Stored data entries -
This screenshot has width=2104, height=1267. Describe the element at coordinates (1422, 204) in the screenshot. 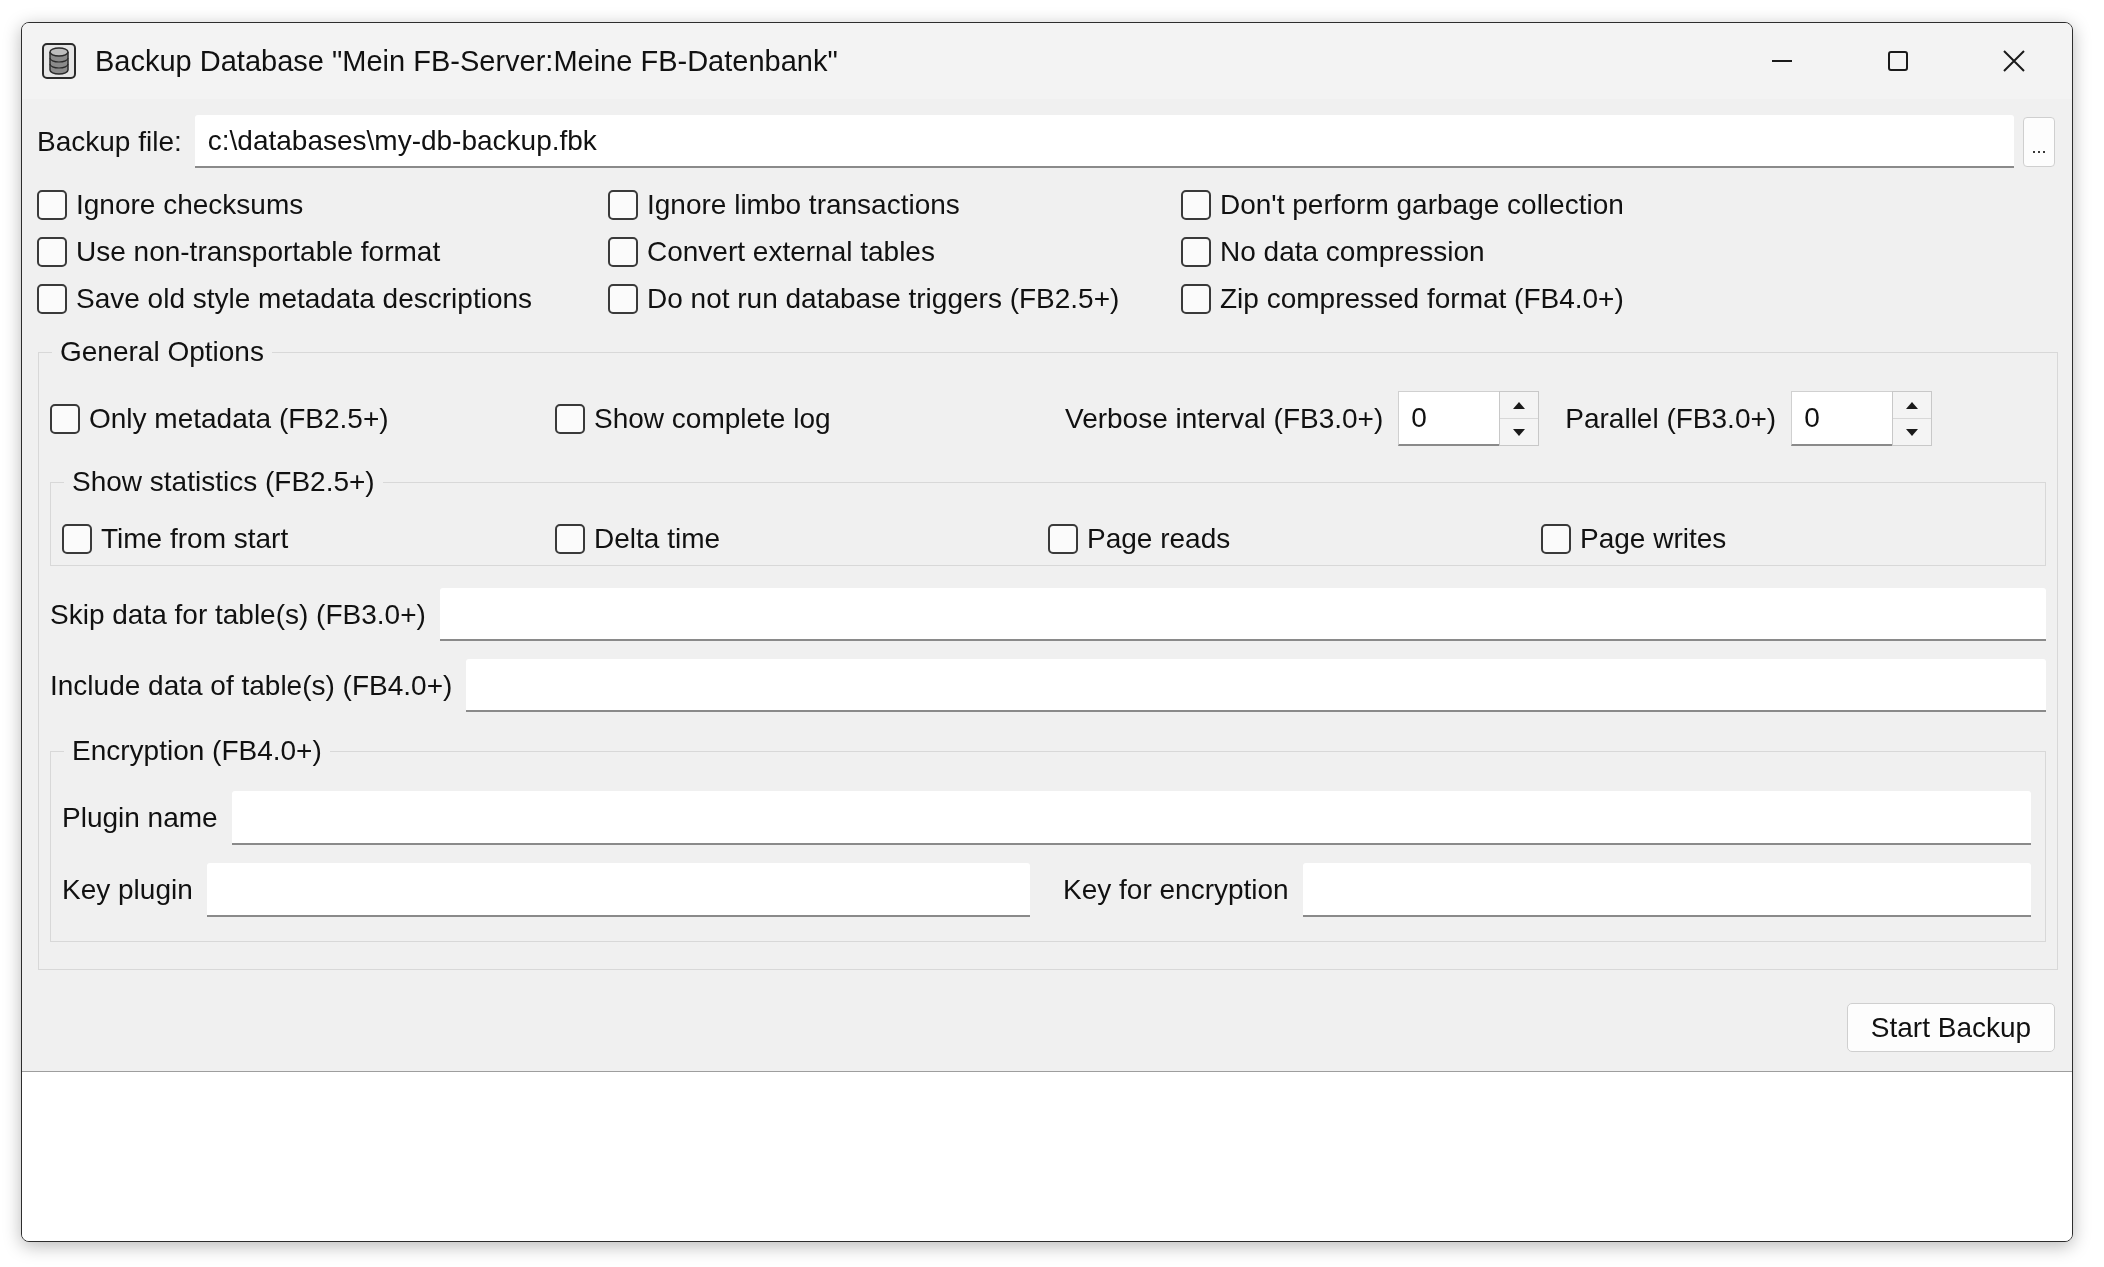

I see `checkbox-label: Don't perform garbage collection` at that location.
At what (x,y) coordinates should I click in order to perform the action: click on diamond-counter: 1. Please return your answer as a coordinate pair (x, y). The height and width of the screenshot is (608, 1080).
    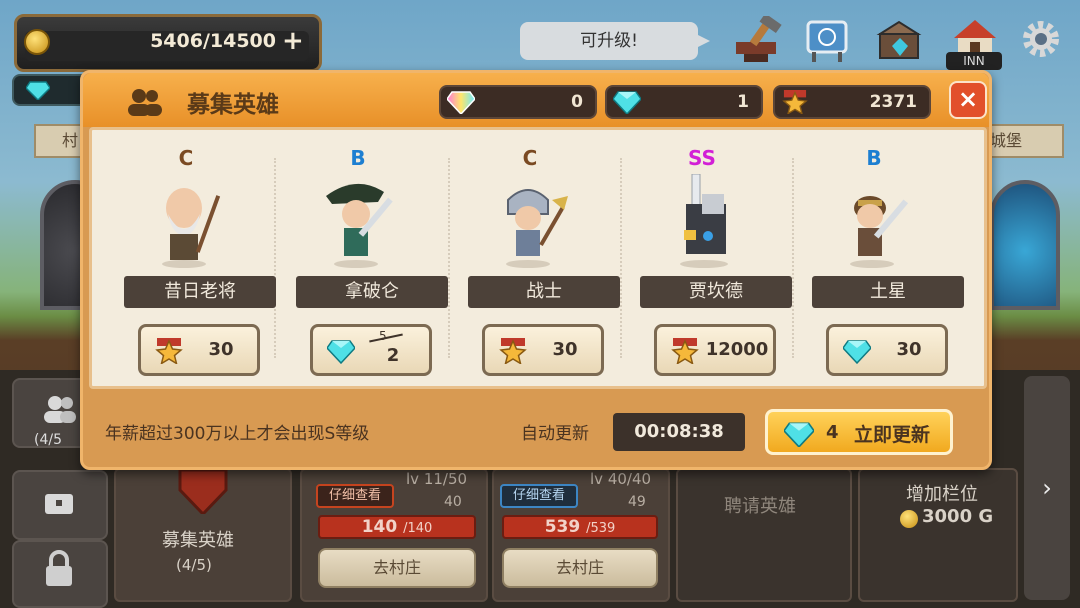
    Looking at the image, I should click on (684, 102).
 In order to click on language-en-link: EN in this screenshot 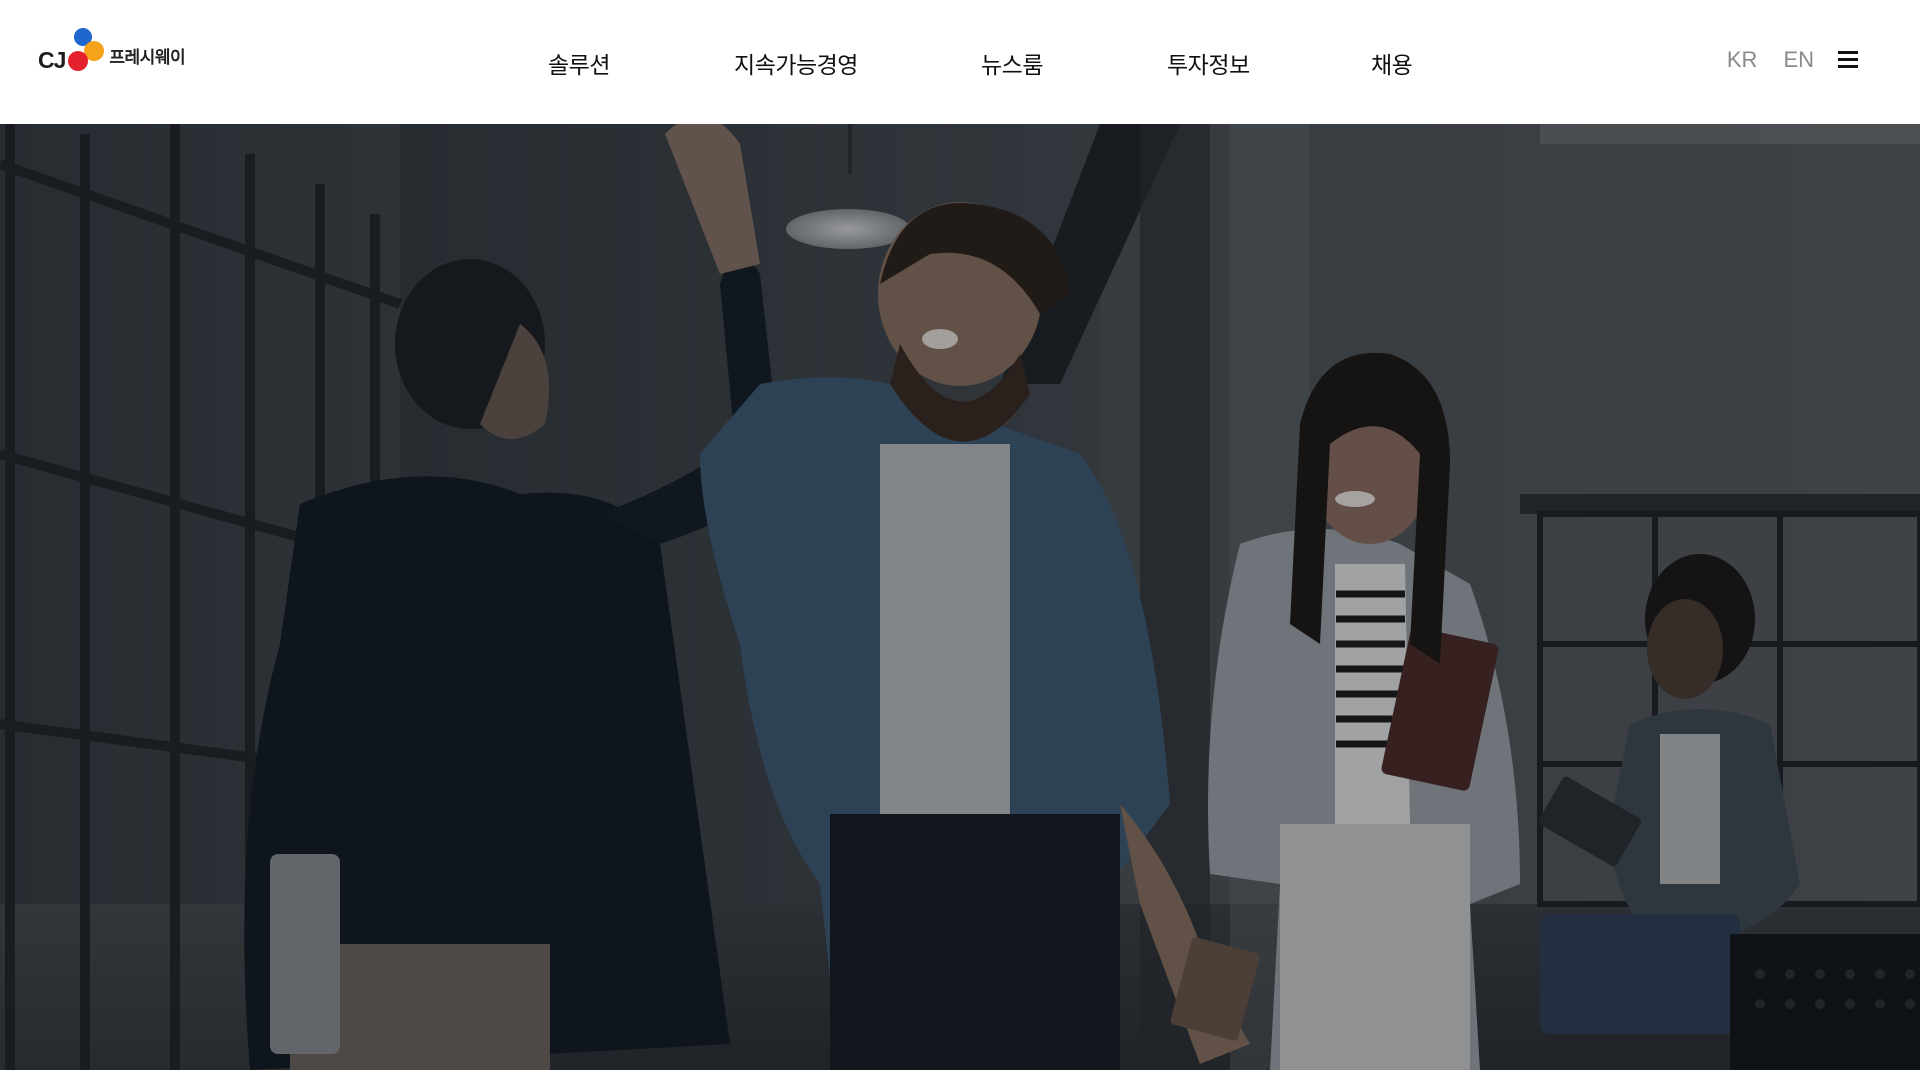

WHAT YOU NEED TO DO - Can you rewrite the material from its start through the line containing "at that location." as a two-column CSV with the headers input and output, one row per input–output pair, each value in a single quoted field with line breaks turned into spaces, and the pictures left out?

ANSWER SECTION -
input,output
"This screenshot has width=2104, height=1267. Describe the element at coordinates (1422, 204) in the screenshot.","I see `checkbox-label: Don't perform garbage collection` at that location."